Vijfde boetpsalm
1Een gebed van een ellendige, wanneer hij bezweken is en zijn klacht uitstort voor het aangezicht van de HEERE.
2HEERE, luister naar mijn gebed,
laat mijn hulpgeroep tot U komen.
3Verberg Uw aangezicht niet voor mij;
neig Uw oor tot mij
op de dag van mijn benauwdheid;
op de dag dat ik roep, verhoor mij spoedig.
4Want mijn dagen zijn als rook vervlogen,
mijn beenderen zijn uitgebrand als een haard.
5Mijn hart is geslagen en verdord als gras,
zodat ik vergeten heb mijn brood te eten.
6Mijn beenderen kleven aan mijn vlees
door mijn luide zuchten.
7Ik lijk op een kauw in de woestijn,
ik ben geworden als een steenuil te midden van de puinhopen.
8Ik lig wakker, ik ben geworden
als een eenzame mus op het dak.
9Mijn vijanden honen mij de hele dag;
wie tegen mij razen, gebruiken mijn naam als een vloek.
10Want ik eet as als brood,
wat ik drink, meng ik met tranen,
11vanwege Uw gramschap en Uw grote toorn,
want U hebt mij opgetild en weer neergeworpen.

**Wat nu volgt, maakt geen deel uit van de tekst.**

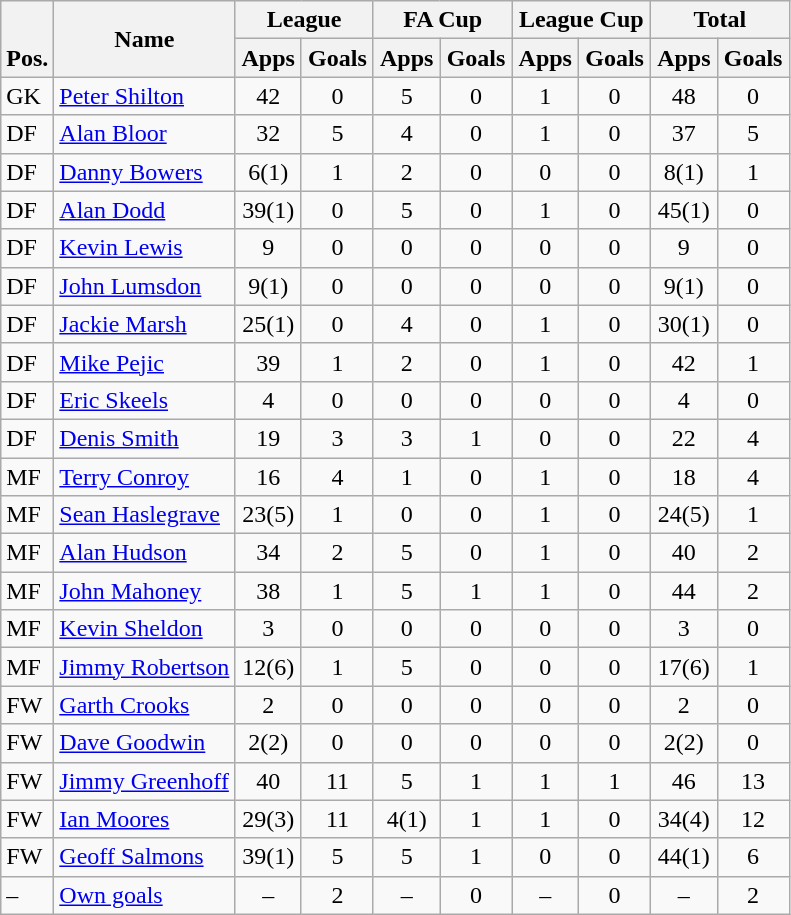
48 (684, 96)
12 (753, 819)
Ian Moores (144, 819)
44(1) (684, 857)
16 (268, 477)
Terry Conroy (144, 477)
19 (268, 438)
39 (268, 362)
38 (268, 591)
Mike Pejic (144, 362)
Danny Bowers (144, 172)
Denis Smith (144, 438)
GK (28, 96)
Eric Skeels (144, 400)
6 (753, 857)
30(1) (684, 324)
Sean Haslegrave (144, 515)
22 (684, 438)
Jimmy Robertson (144, 667)
Kevin Lewis (144, 248)
34 (268, 553)
John Mahoney (144, 591)
League (304, 20)
Total (720, 20)
Dave Goodwin (144, 743)
FA Cup (442, 20)
24(5) (684, 515)
Jimmy Greenhoff (144, 781)
Geoff Salmons (144, 857)
6(1) (268, 172)
37 (684, 134)
Pos. (28, 39)
Kevin Sheldon (144, 629)
John Lumsdon (144, 286)
Own goals (144, 895)
44 (684, 591)
Garth Crooks (144, 705)
Alan Bloor (144, 134)
17(6) (684, 667)
Peter Shilton (144, 96)
29(3) (268, 819)
Jackie Marsh (144, 324)
4(1) (406, 819)
45(1) (684, 210)
34(4) (684, 819)
League Cup (582, 20)
13 (753, 781)
Alan Dodd (144, 210)
32 (268, 134)
Alan Hudson (144, 553)
Name (144, 39)
12(6) (268, 667)
18 (684, 477)
46 (684, 781)
23(5) (268, 515)
25(1) (268, 324)
8(1) (684, 172)
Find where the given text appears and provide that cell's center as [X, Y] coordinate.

12Mijn dagen zijn als een langer wordende schaduw
en ík verdor als gras.
13Maar U, HEERE, U blijft voor eeuwig,
de gedachtenis aan U van generatie op generatie.
14Ú zult opstaan, U zult Zich ontfermen over Sion,
want de tijd om haar genadig te zijn,
want de vastgestelde tijd is gekomen.
15Want Uw dienaren zijn haar stenen goedgezind
en hebben medelijden met haar gruis.
16De heidenvolken zullen de Naam van de HEERE vrezen,
alle koningen van de aarde Uw heerlijkheid,
17wanneer de HEERE Sion heeft opgebouwd,
in Zijn heerlijkheid verschenen is,
18Zich gewend heeft tot het gebed van de allerarmsten,
en hun gebed niet heeft veracht.
19Dit wordt beschreven voor de volgende generatie.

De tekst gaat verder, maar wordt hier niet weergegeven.